LETTER: Gilpin grasslands need protection not for quad use

Barry Brandow
By Barry Brandow
April 22nd, 2014

It was upsetting to read the current description of the Gilpin Grasslands as a recreation area by the Grand Forks Quad Bike Club.

Gilpin is an extremely important wildlife ecosystem, a point validated by three provincial governments and two land conservancies, all who have left an important footprint on Gilpin.

The grassland ecosystem in our province is advertised as the most threatened and less than one per cent of our land base and home to most of our threatened and endangered species.

Grand Forks is located in an east/west valley which is not that common in a province where our mountain ranges run north/south. This characteristic has resulted in a significant geographical area of south facing moderate to steep grassland slopes all critical to a long list of animals large and small.

The Boundary deer herd, the largest in our province for decades is in a death spiral. A Freedom of Information letter dated May, 1986 states that Fish & Wildlife staff counted 962 deer and believed for every deer counted they missed one therefore they believed there were 1100 whitetail and 900 mule deer. Today the spring deer count is under 200.

One of the major reasons for the collapse is the lack of meaningful access management. The Draft Management Plan July 2008 for the Proposed Gilpin Morrissey Wildlife Management Area states on page 61 there are approximately 62 km of roads throughout the WMA plan area. I believe there is approximately 81 km of roads, a conclusion made by listing 22 roads and calculating their length.

The importance of access management is well described on page 95 of the 2013 Washington State Hunting Regulations. The following quotes describe why motorized vehicles must be restricted in critical wildlife areas:

“Studies in the Pacific Northwest have shown that most big game animals avoid active roads by at least a quarter mile and some move as far as four miles to escape traffic.”

“For each mile of road at least four acres are directly removed as productive habitat.”

“Animals need energy to survive. Energy spent moving away from disturbances can deplete the energy needed to survive to late spring or give birth to a healthy elk calf. By limiting disturbances, road closures can enhance the health reproduction and number of animals in an area.”

“Roads have been closed to vehicular traffic in over 65 areas, providing over a million acres of relatively undisturbed prime hunting habitat.”

● **Data records**
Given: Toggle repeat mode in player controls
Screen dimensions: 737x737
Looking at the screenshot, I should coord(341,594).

--

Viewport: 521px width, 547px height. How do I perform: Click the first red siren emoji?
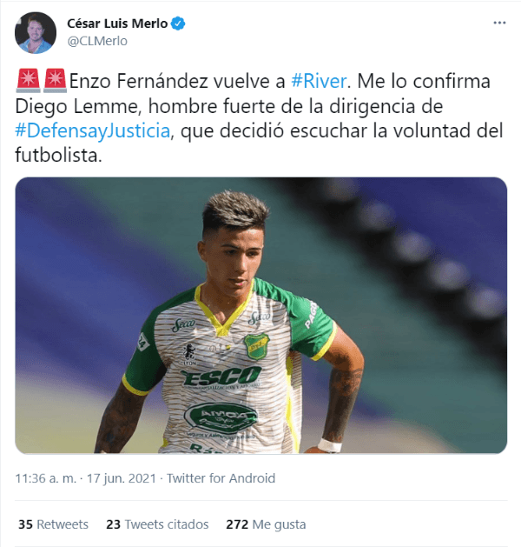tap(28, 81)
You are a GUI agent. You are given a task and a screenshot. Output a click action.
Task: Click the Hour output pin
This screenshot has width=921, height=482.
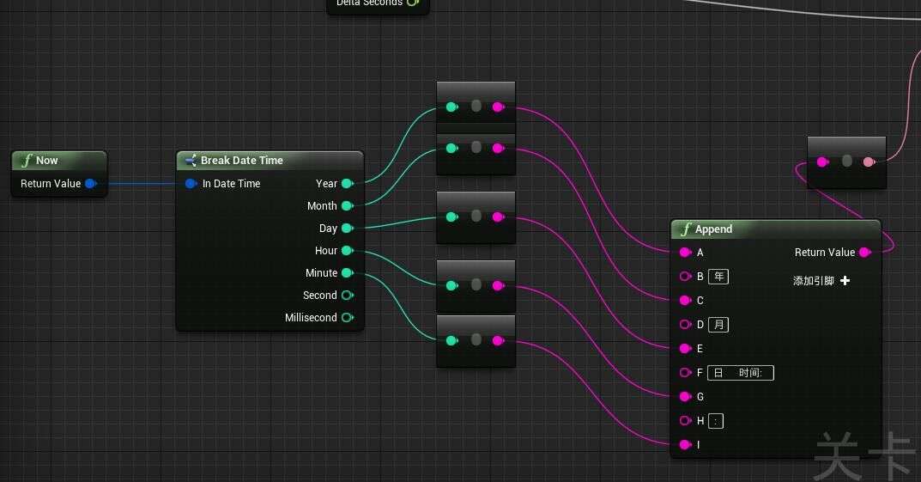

* * *

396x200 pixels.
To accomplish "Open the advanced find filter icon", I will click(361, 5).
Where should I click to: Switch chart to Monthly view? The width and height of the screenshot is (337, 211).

● **Task A**
In the letter on the Gilpin grasslands, rewrite the paragraph beginning "The Boundary deer herd" so it is shorter but keeps its main facts.
● **Task B**
Answer these questions from the letter on the Gilpin grasslands:
(i) How many deer did Fish & Wildlife staff count, according to the May 1986 Freedom of Information letter?
(ii) About how many kilometers of roads does the writer believe are in the plan area?
(iii) According to the quoted regulations, how many acres of productive habitat are directly removed for each mile of road?
● **Task C**
Reproduce the part of the letter on the Gilpin grasslands that opens with the words "One of the major" and closes with "calculating their length.".

● **Task output A**
The Boundary deer herd, the province's largest for decades, is in a death spiral. A May 1986 Freedom of Information letter says Fish & Wildlife staff counted 962 deer. Believing they missed one deer for every one counted, they estimated 1,100 whitetail and 900 mule deer. Today the spring count is under 200.

● **Task output B**
(i) 962 deer.
(ii) Approximately 81 km.
(iii) At least four acres.

● **Task output C**
One of the major reasons for the collapse is the lack of meaningful access management. The Draft Management Plan July 2008 for the Proposed Gilpin Morrissey Wildlife Management Area states on page 61 there are approximately 62 km of roads throughout the WMA plan area. I believe there is approximately 81 km of roads, a conclusion made by listing 22 roads and calculating their length.